Once again, the framework of MyLibrary supports resources, people (librarians and patrons), and a simple controlled vocabulary scheme of your own design (facet and terms). The structure of resource objects is very Dublin Core-esque. There are additional attributes of resource objects that lend themselves very well as pointers to outside objects. FKey attributes and location objects come to mind. Save much of your metadata in MyLibrary, and point to the full record somewhere else.

Suppose then you had a set of MARC records (or XML files) and you wanted to use them as the foundation of our resource objects. You could implement a cross-walk from MARC to Dublin Core to MyLibrary. This would only give you some of the rich MARC data. Suppose too you knew exactly where an individual MARC record resided on your file system. You could then save this location as an FKey attribute. Next, you could full-text index your MARC records. Search results could return what ever you desired (titles, authors, etc.) or they could return MyLibrary resource ids or FKey values. Given this you could retrieve the full MARC record from the file system for final display.

“Okay,” you say, “but why, in this case, use MyLibrary at all?” The answer lies in the fact that there is more to digital libraries than search (indexing). You might want to create a browsable interface to your collection. That is a report against your database, not your index. You might want to create an OAI repository against your collection. That is another report against your database. You might want to transform your entire collection into another format, say for example, a printed catalog. (Heresy!) You might want to create relationships between different objects (resources to resources, resources to patrons, patrons to librarians, librarians to resources, etc.). All of these things are data manipulation function — functions for your database.
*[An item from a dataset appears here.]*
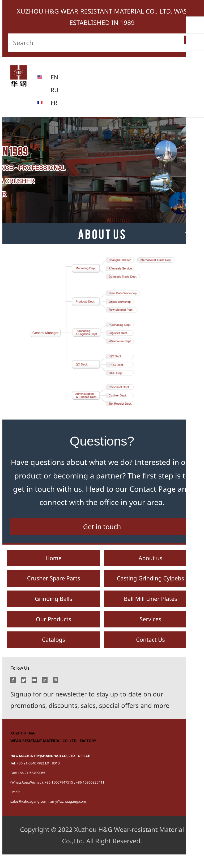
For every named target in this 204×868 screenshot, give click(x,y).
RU (55, 90)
MyLibrary is not expected to be container for all your data. It is intended to save information about resources and people. Yes, the Dublin Core elements are limiting, but they are not useless. You do not need to save each and every metadata element of each and every resource object in a MyLibrary resource object, just the most important ones, and I assert those important once will almost always boil down to Dublin Core elements.